Calliandra calothyrsus is naturalised in parts of Kenya and Tanzania and invasive in parts of Uganda (A.B.R. Witt pers. obs.).
Calliandra calothyrsus can very successfully colonise disturbed sites. It can be outcompeted in later successional stages but may persist in areas of continual disturbance such as along roadsides or where shifting cultivation is practiced. It has the potential to invade woodland areas.
Calliandra calothyrsus is shrub or a small tree (2-12 m high), with a trunk diameter of up to 30 cm, with white to red brown bark and a dense canopy. Leaves are twice-compound (bipinnate) and alternate; the rachis (main stem) is 10-19 cm long, without glands; rachilla are 2-11 cm long; there are 19-60 pairs of leaflets; leaflets are linear, oblong and pointed (acute) 5-8 x 1 mm.
Flowers are in umbelliform (umbrella-like) clusters (outer whorl of sepals) of 10-30 cm length. Flower sepals and petals are green, calyx 2 mm long, corolla 5-6 mm long. The numerous red staminal filaments are 4-6 cm long.

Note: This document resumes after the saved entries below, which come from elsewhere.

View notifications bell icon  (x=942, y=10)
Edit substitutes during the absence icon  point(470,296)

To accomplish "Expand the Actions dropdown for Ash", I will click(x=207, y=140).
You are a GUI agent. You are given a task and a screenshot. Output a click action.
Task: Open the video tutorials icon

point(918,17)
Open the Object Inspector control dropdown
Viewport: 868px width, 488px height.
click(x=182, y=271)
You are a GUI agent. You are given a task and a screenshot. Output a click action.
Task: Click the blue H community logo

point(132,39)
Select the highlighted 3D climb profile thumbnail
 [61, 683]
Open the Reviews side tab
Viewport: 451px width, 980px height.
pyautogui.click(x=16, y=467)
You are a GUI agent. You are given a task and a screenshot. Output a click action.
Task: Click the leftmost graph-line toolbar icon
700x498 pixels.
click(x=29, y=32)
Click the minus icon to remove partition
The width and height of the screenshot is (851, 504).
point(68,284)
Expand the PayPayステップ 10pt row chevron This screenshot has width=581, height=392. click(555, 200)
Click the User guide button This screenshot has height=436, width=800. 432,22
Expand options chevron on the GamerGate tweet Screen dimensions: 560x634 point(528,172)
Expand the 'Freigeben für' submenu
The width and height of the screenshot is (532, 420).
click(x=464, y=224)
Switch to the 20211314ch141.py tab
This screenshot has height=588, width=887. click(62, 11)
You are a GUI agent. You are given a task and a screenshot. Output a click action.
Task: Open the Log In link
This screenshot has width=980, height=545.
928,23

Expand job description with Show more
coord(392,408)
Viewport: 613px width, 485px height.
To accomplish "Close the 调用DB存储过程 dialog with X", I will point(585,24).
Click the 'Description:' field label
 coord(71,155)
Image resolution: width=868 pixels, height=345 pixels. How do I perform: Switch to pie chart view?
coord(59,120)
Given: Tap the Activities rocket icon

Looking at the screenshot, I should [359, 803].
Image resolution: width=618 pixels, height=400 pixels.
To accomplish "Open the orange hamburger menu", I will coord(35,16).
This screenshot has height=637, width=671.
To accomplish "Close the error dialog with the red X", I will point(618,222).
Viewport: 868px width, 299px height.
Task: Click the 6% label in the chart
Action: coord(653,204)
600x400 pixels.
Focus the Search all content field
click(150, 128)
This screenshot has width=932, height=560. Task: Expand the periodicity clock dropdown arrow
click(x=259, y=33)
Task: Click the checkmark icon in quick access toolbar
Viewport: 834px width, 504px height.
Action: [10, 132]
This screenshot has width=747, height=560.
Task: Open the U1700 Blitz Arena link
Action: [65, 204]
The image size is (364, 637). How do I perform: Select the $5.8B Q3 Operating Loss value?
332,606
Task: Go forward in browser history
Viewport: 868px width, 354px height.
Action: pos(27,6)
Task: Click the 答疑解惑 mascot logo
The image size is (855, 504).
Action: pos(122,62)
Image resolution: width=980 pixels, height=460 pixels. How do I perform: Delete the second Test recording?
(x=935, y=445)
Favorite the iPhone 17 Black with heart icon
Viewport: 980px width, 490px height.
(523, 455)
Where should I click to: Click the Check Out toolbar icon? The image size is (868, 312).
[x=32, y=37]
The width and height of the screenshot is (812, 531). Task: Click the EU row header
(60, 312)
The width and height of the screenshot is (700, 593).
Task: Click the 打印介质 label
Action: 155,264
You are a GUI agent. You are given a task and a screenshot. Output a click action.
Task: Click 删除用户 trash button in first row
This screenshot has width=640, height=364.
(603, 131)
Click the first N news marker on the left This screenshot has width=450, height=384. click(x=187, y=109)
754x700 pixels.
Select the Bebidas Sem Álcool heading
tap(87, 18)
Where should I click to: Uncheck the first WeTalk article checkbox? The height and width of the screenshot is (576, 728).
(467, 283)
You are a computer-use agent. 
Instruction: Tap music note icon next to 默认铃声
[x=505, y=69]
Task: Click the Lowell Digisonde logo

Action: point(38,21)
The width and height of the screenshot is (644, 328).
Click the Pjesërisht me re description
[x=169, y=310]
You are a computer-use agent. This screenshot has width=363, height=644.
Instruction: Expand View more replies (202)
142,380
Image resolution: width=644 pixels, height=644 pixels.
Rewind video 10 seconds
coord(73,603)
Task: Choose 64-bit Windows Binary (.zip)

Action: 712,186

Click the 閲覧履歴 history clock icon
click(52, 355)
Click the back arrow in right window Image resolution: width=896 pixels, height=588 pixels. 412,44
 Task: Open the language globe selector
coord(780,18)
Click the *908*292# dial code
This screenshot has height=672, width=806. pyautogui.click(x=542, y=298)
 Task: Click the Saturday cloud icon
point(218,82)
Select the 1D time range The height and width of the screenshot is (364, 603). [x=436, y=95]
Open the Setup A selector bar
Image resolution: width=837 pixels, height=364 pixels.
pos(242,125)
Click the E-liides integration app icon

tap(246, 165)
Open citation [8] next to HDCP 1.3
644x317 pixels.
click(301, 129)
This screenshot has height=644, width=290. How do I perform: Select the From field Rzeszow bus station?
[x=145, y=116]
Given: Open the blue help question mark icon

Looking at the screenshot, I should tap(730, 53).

Fruits are broadly linear, flattened, 8-11 cm x 1 cm linear oblong pods with thickened and raised margins, finely hairy or hairless, brown dehiscent, 8(12) seeded. Seeds are ellipsoid, flattened, 5-7 mm long and mottled dark brown.
Pollination is achieved in the native range by hawkmoths and bats Calliandra calothyrsus can flower within one year of planting. In East Africa its pollinators have not been definitely identified but the flowers are visited by a range of nectar-seeking insects including wasps (G.W. Howard pers. comm.). Pods ripen over several months and seed dispersal is through apical dehiscence (shattering) of the pods.
Pollination is achieved in the native range by hawkmoths and bats. Calliandra calothyrsus can flower within one year of planting. In East Africa its pollinators have not been definitely identified but the flowers are visited by a range of nectar-seeking insects including wasps. Pods ripen over several months and seed dispersal is through apical dehiscence (shattering) of the pods.
Calliandra calothyrsus is being used in a number of agroforestry applications throughout the tropics (Baggio and Heuveldop 1984). It has been widely promoted as a fodder tree in Africa. It produces high quality fuelwood which can be harvested on an annual coppice rotation. It grows over a wide range of soil types and is often outstanding on infertile sites where it is used extensively for reclamation and improvement of the nitrogen status of soils. It has been introduced to most countries in Africa as an ornamental plant.
Calliandra calothyrsus can naturalise notably in riverine areas and damper woodlands. Many farmers in Cameroon are abandoning its use because of the time it takes to clear from their land (Hauser et al 2008). It can negatively impact upon biodiversity by displacing native species.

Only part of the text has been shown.